第4章 日常1:僕
“そっちの世界”で人気者になった僕の元へは、ビックリするくらい沢山の仕事の依頼が舞い込んで来た。
そっち系のAVは勿論のこと、そっち系のグラビア雑誌の依頼まで…
でも僕は本当のアイドルじゃない。
僕には本業(…と言ってもバイトだけど…)だってあるし、それに「HIME」を長く続けるつもりもなかった。
だって、AVに出ること自体、僕にとっては“バイトの一つ”でしかなかったから。
やっぱさ、言えないでしょ?
親とかさ、友達とかにはさ、いくら人気があったっ「AV男優やってま〜す♪」なんてさ、胸は張れないじゃん?

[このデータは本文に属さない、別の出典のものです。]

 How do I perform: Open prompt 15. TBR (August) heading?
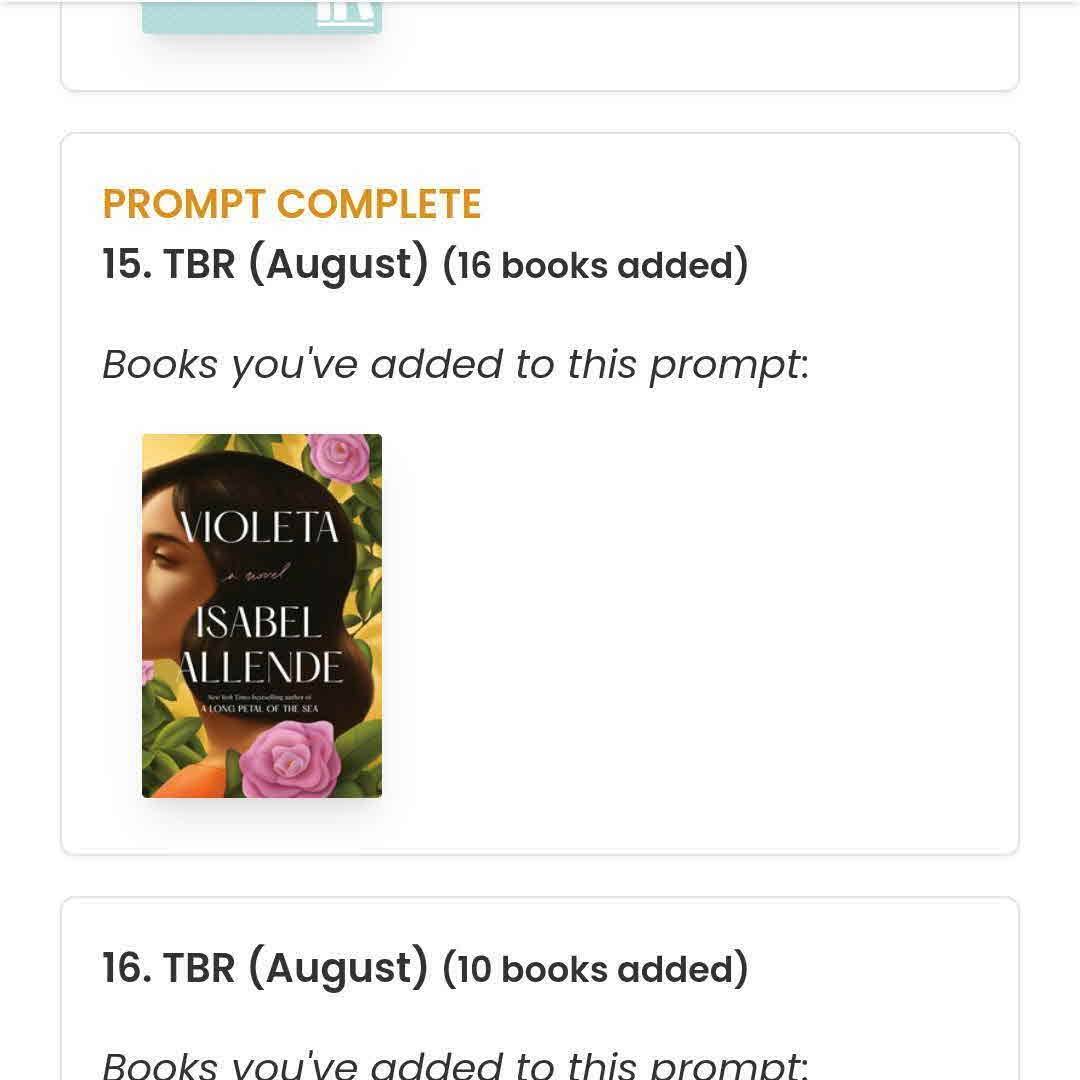tap(265, 264)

ってゆーか、僕の場合はある意味“女優”でもあるんだけどね?(笑)
だから僕はAV以外の仕事は全部断って、AVの仕事だけを受けることにした。
ついでに、撮影は週に一回だけ、とも…
僕もこの仕事をするようになってから知った事なんだけど、AVの仕事ってさ、見た目以上に大変なんだ。
特に僕は“受け”専門でもあったから、普通にセックスするだけでもけっこう腰に来るのに、乱暴にされた時なんかはさ、もう腰が砕けちゃうんじゃないかってくらい痛いし、中にはゴムも着けてくれない男優さんなんかもいてさ…
そういう時に限って中出しされたりするとさ、後処理が大変で…
しかもちゃんと綺麗にしてないと、次の日には地獄だしさ…
とにかく大変なんだよ。
それが分かってるから…なのかな、長瀬さんも、事務所の社長さんも、ちょっぴり残念そうな顔はしてたけど、それでも良いって言ってくれた。
アルバイトなんだから、当然と言えば当然…なんだけどね?
僕は週に二日貰えるレンタルビデオ店の休みを、「HIME」のために使うことにした。